Há algum tempo, antes da avalanche das redes sociais e do WhatsApp em particular, eu costumava acertar muito o impacto de eventos como esses a partir do tratamento e da versão que lhe davam jornalistas, editores e comentaristas dos veículos tradicionais de imprensa.
Depois disso, como os velhos formadores de opinião desempregados ou os antigos marqueteiros deslocados no tempo como João Santana e toda a bobagem que anda fazendo para Ciro Gomes, passei a errar muito e a evitar projeções.
Porque não depende mais de mim ou de qualquer talento que eu tenha, fruto de minha experiência ou de meus dons premonitórios. Mas da mudança do jogo. Os grandes veículos da mídia tradicional que fizeram minha cabeça não têm mais a posse da bola. Só a colocam no centro do campo para o início da partida.
Para muito azar de Lula e de sua cúpula de campanha, é um jogo dominado por Bolsonaro e o bolsonarismo, a direita e o pensamento conservador de uma forma geral. Não só pelo talento dele e de sua turma, mas pelo tempo de estrada.
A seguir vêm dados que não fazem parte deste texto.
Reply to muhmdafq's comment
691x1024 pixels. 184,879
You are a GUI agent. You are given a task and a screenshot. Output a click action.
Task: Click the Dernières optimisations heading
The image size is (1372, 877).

Há pelo menos dez anos que as organizações do tipo MBL descobriram o poder avassalador das novas mídias na mobilização para derrubar regimes, da primavera árabe ao impeachment de Dilma Rousseff. E pelo menos seis que Carlos Bolsonaro descobriu as bruxarias de Steve Bannon e usou o WhatsApp para demolir as estruturas na campanha do pai, em 2018.
Leia meu artigo: Engenharia do conflito faz revolução perigosa do marketing eleitoral
O PT e as esquerdas descobriram a roda há pouco mais de um ano. Cogitou estruturar e treinar, sem sucesso, uma risível rede de comitês de comunicação, ao modo antigo dos comunistas de controlar bairros. Só que apoio orgânico não se treina ou não se conquista em curto prazo.
Percebo o desespero da campanha lulopetista de se apegar a qualquer tábua de salvação para recuperar o tempo perdido. Como na obediência cega e meio constrangedora do entusiasmado velho petista às bruxarias de um jovem deslumbrado pelas novas ferramentas sociais, André Janones.
Com resultados pífios como era de se esperar em comparação às apresentações de Bolsonaro (impressionantes mais de 9 milhões de visualizações no podcast Flow em menos de uma semana, nove vezes o número de assinaturas recolhidas em semana na Carta da Democracia) e pelo menos seis anos de atraso.
Está no caminho certo. Mas não vai conseguir em 40 dias, até as eleições, o efeito desejado: criar uma rede de alta capilaridade, espontânea e engajada com a mesma paixão. Impensável que chegue e transforme o batalhão a postos dos tios e velhinhas do WhatsApp, enfileirados pelo capitão.
Janones comanda mais uma bolha, mais uma, para competir por espaço e ajudar a desmoralizar um pouco mais o poder de influência direta da velha mídia.